INSTRUCTION
In the passage below on downsampling and intermediate features, what other name is given to the second intermediate feature?

EXTRACTED TEXT
* BEGIN *

The descending order is referred to as the reverse order, and the reverse order of scale is in descending order of scale. Downsampling is a process of reducing a scale. The downsampling may use a scale at a next layer as a target, and feature elements in a feature at each layer are used at intervals, to obtain a feature at the next layer. The first intermediate feature may be referred to as a semantic sample image feature. The second intermediate feature may be referred to as a position sample image feature. The semantic sample image features represent more semantic information, and the semantic sample image features represent more position information.
In some embodiments, the determining, based on a first intermediate feature ranking first in a reverse order of scale, a second intermediate feature ranking first in the reverse order of scale includes: performing at least one time of convolution on the first intermediate feature ranking first in the reverse order of scale, to obtain the second intermediate feature ranking first in the reverse order of scale. In addition to performing convolution, channel adjustment may be further performed. A quantity of channels of the first intermediate features after the channel adjustment is performed may be consistent.

* END *

GIVEN MATERIAL
* BEGIN *

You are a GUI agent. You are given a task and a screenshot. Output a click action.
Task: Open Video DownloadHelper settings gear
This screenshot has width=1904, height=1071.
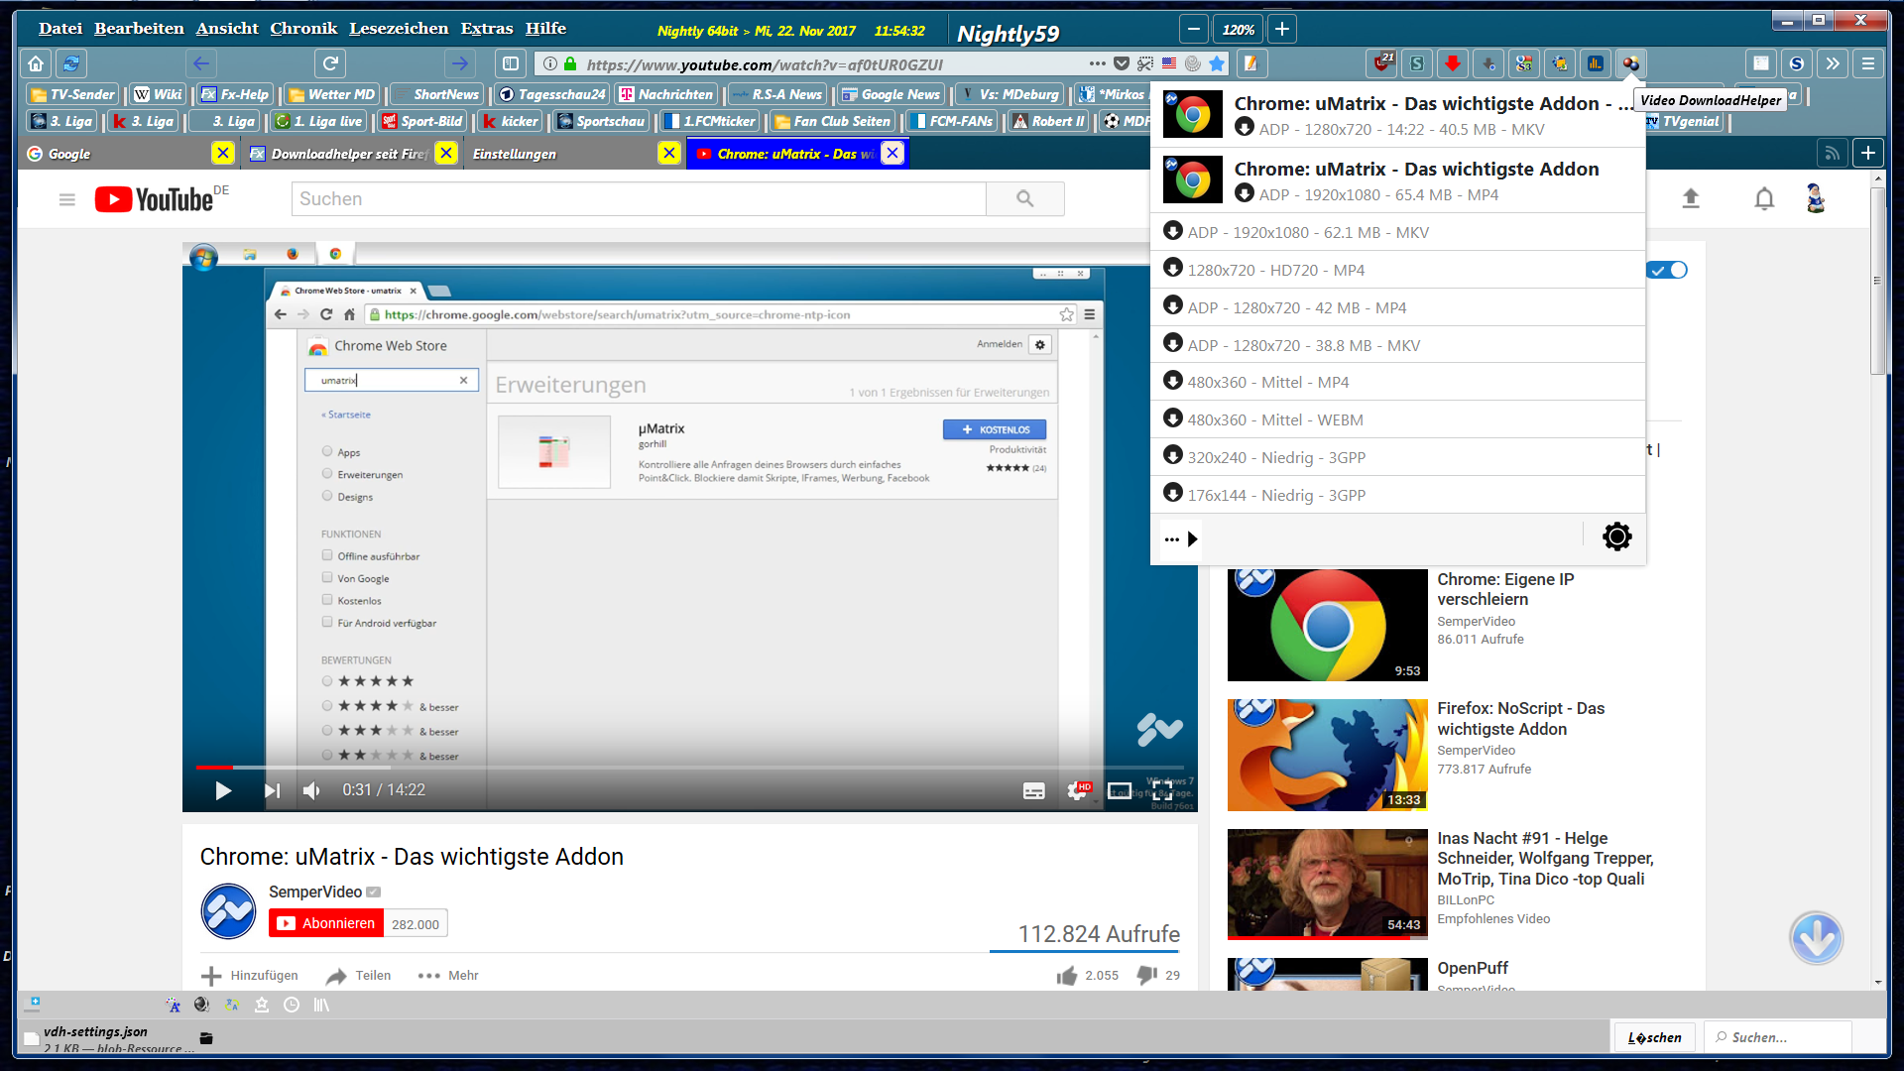tap(1616, 537)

* END *

WRITTEN ANSWER
A position sample image feature.